___ 本文

本稿は事前にレビューキーをご提供いただき、執筆しています。
『プリコラージュ -IDOLIZED-』は、失踪したKPOPアイドル「セナ」の情報を求めて、SNSの投稿を探索(ネットストーキング)して真実を明らかにする謎解きアドベンチャーゲーム。画像の気になる箇所をクリックし、リンクをたどって新たな情報を見つけていく。
本作の開発は、個人でもゲームを制作しているHIJIKI氏がディレクターを務めた。筆者が本作に注目していたポイントは、KPOPアイドルが登場し、韓国発のダウンロード販売プラットフォーム「STOVE」でも体験版を配信している点だ。発売後に韓国市場でどのような反応があるかを見てみたい。
本作のセナはKPOPアイドルグループに所属しているが、出身地は東京都で、日本人メンバーのようだ。物語の舞台も東京か、その周辺である。セナがアイドルオーディション番組で激しい競争を勝ち抜いてデビューしたというのがKPOPらしいエピソードだ。
この記事では、チュートリアル的なガイドありの序盤をご紹介してから、ネットストーキングという題材について少し掘り下げてみたい。ネタバレで楽しみを損なわないように配慮して書いたつもりだが、事前に情報を見ずにプレイしたい方は、結末まで見た後にこの記事を読んでいただければ幸いだ。

______

> **指示 A**
一覧のうち、「Screen dimensions: 1078x986」を含む行から始めて「Looking at the」を含む行まで、そのまま書き写してください。画像は入れないでください。

___ 元の一覧

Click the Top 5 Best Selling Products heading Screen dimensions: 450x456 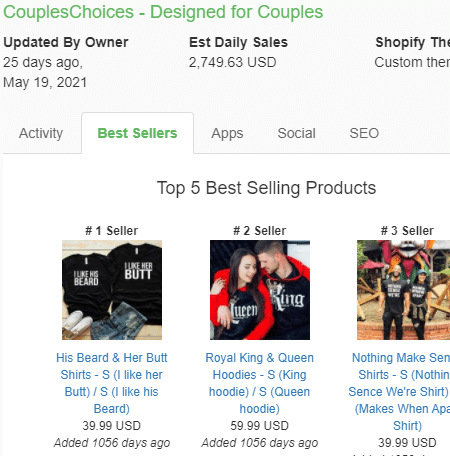point(266,188)
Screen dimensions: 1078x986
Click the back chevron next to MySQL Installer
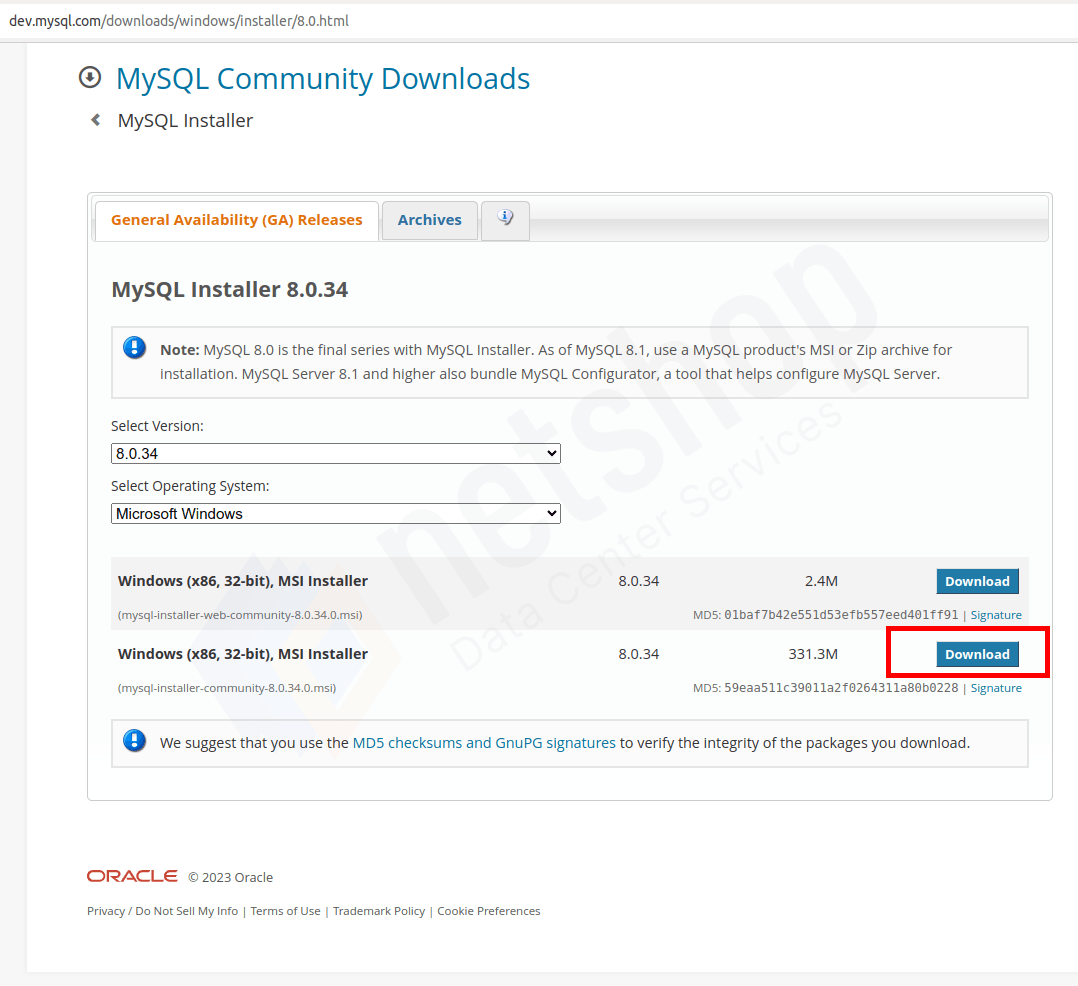(x=94, y=119)
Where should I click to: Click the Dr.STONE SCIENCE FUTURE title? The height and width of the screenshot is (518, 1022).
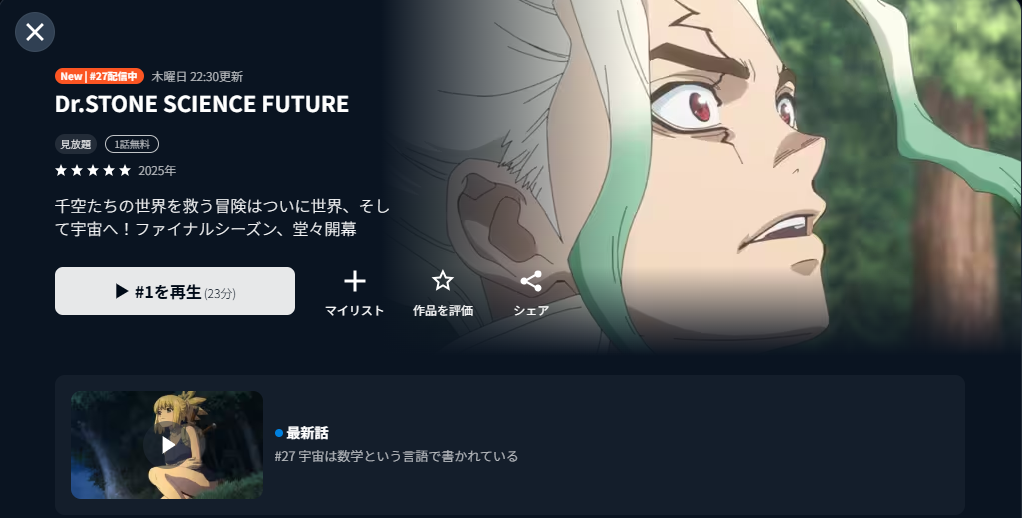[x=202, y=104]
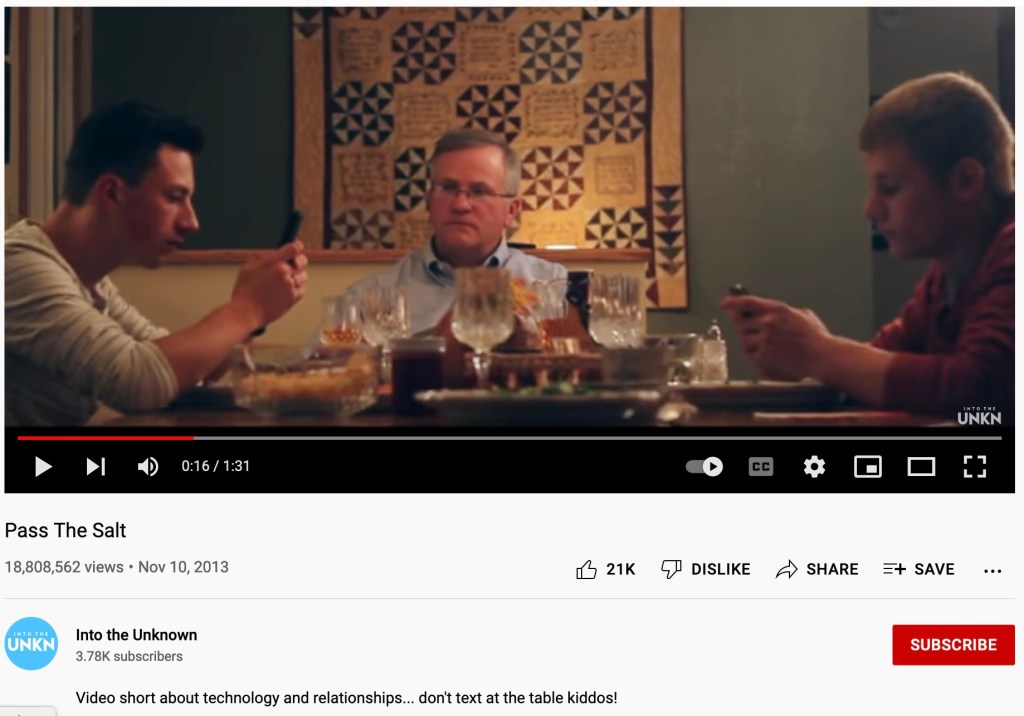This screenshot has height=716, width=1024.
Task: Enter full screen mode
Action: (x=974, y=466)
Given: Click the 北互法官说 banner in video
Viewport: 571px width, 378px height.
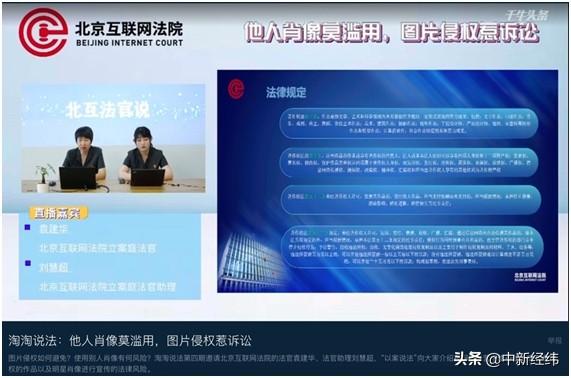Looking at the screenshot, I should pos(107,110).
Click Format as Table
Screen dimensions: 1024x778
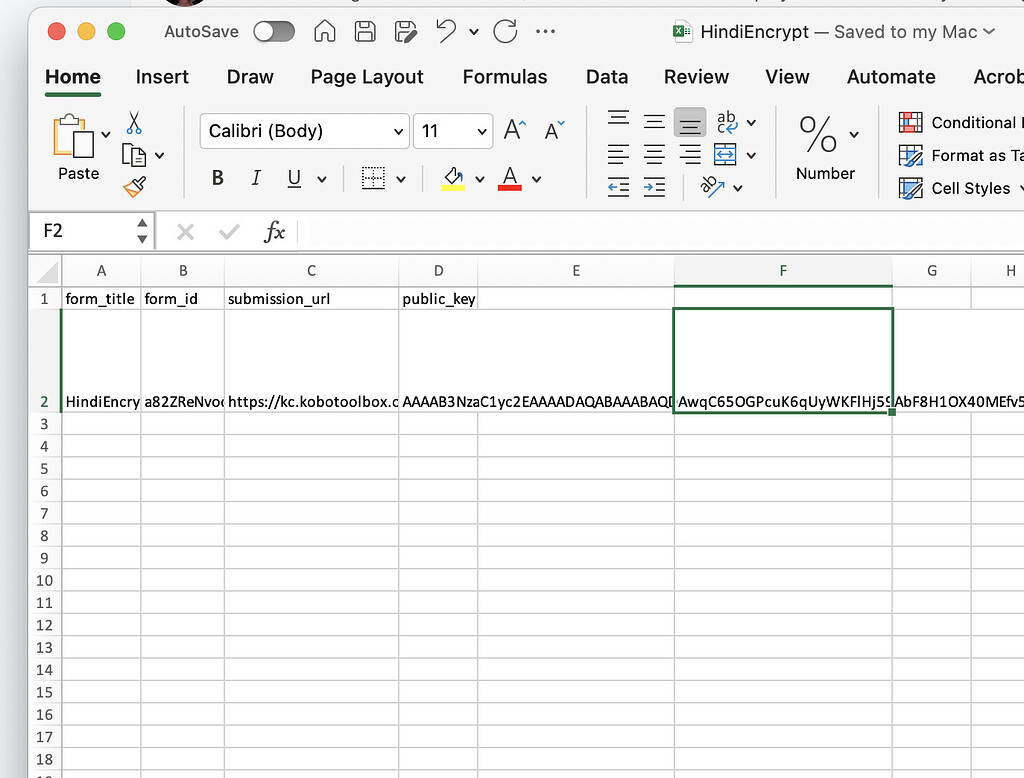click(x=960, y=155)
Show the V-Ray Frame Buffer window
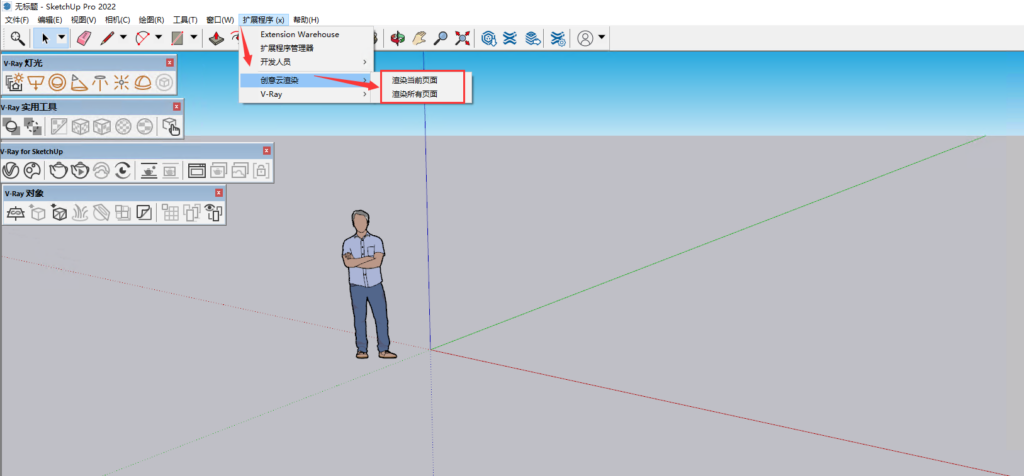1024x476 pixels. point(197,170)
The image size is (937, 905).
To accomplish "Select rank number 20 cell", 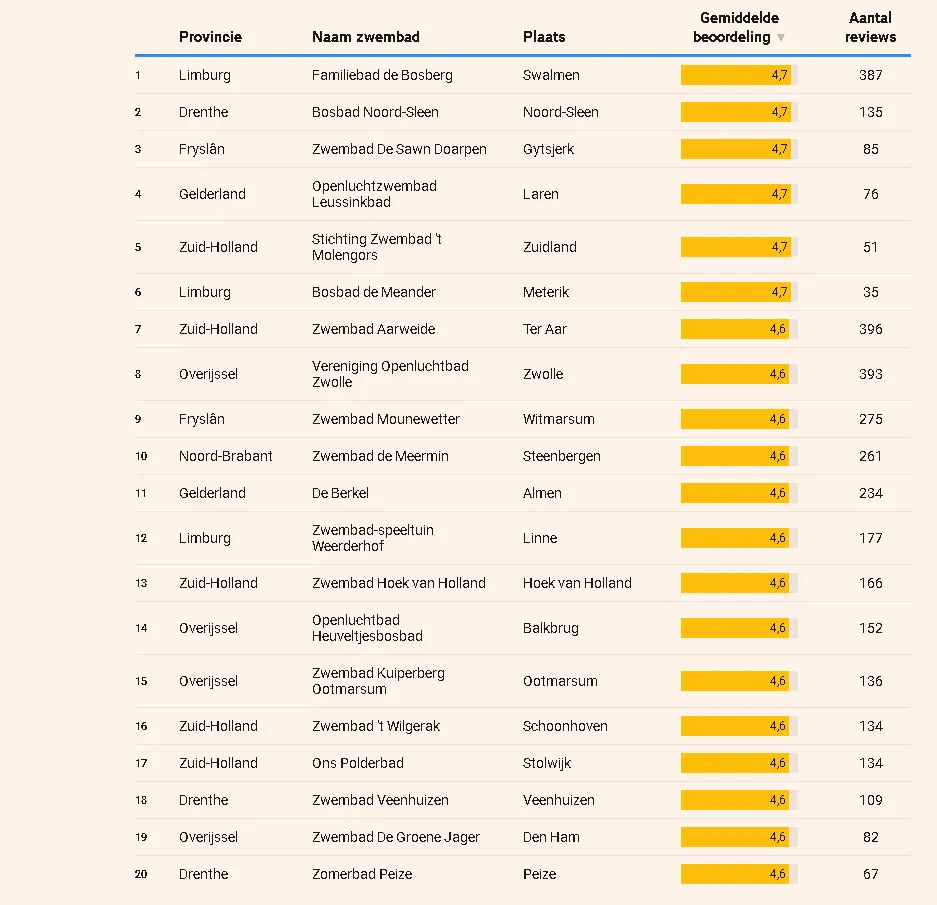I will [x=141, y=875].
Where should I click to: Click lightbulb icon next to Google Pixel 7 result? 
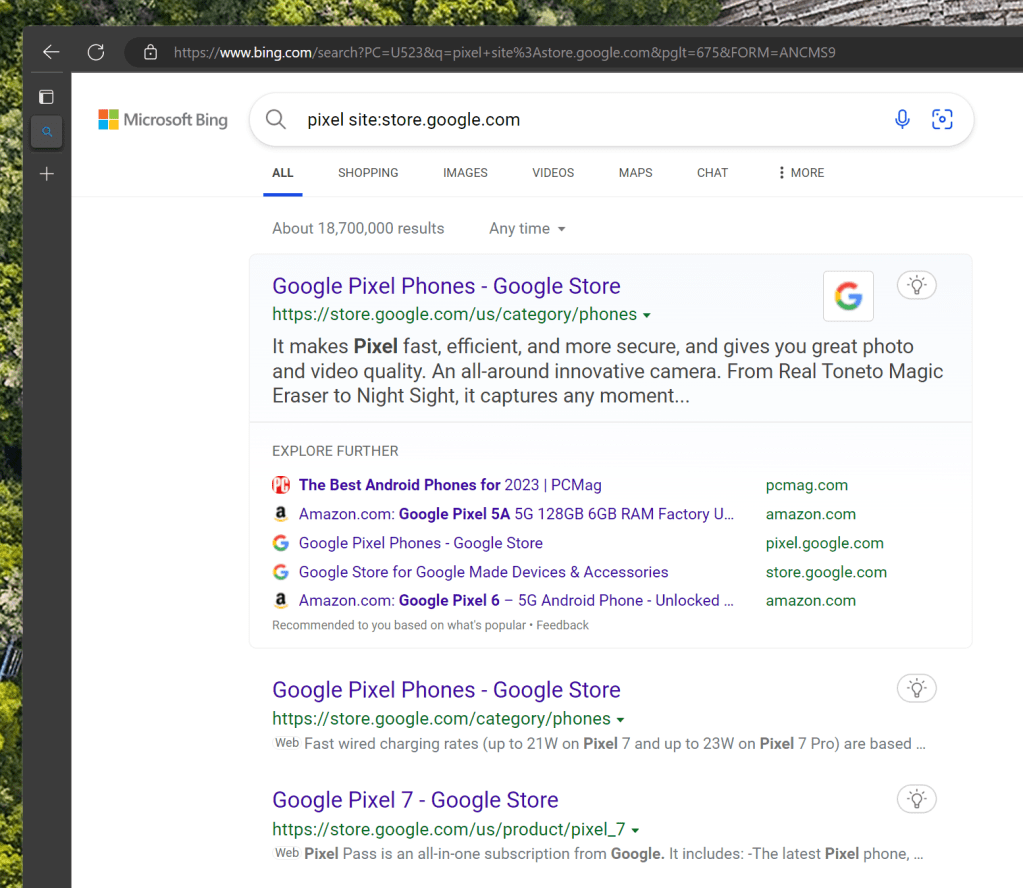pos(916,799)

______

> **指示 B**
ゲーム紹介の記事を「本作の開発は、個人でもゲーム」から「KPOPらしいエピソードだ。」まで書き直し、その中の「ディレクター」を「監督」に差し替えてください。

> **回答全文 A**
Screen dimensions: 1078x986
Click the back chevron next to MySQL Installer
(x=94, y=119)
Where should I click to: Click the Dr.STONE SCIENCE FUTURE title? The height and width of the screenshot is (518, 1022).
[x=202, y=104]
This screenshot has height=716, width=1024.
Task: Enter full screen mode
Action: (x=974, y=466)
Given: Click the 北互法官说 banner in video
Viewport: 571px width, 378px height.
Looking at the screenshot, I should pos(107,110).

> **回答全文 B**
本作の開発は、個人でもゲームを制作しているHIJIKI氏が監督を務めた。筆者が本作に注目していたポイントは、KPOPアイドルが登場し、韓国発のダウンロード販売プラットフォーム「STOVE」でも体験版を配信している点だ。発売後に韓国市場でどのような反応があるかを見てみたい。
本作のセナはKPOPアイドルグループに所属しているが、出身地は東京都で、日本人メンバーのようだ。物語の舞台も東京か、その周辺である。セナがアイドルオーディション番組で激しい競争を勝ち抜いてデビューしたというのがKPOPらしいエピソードだ。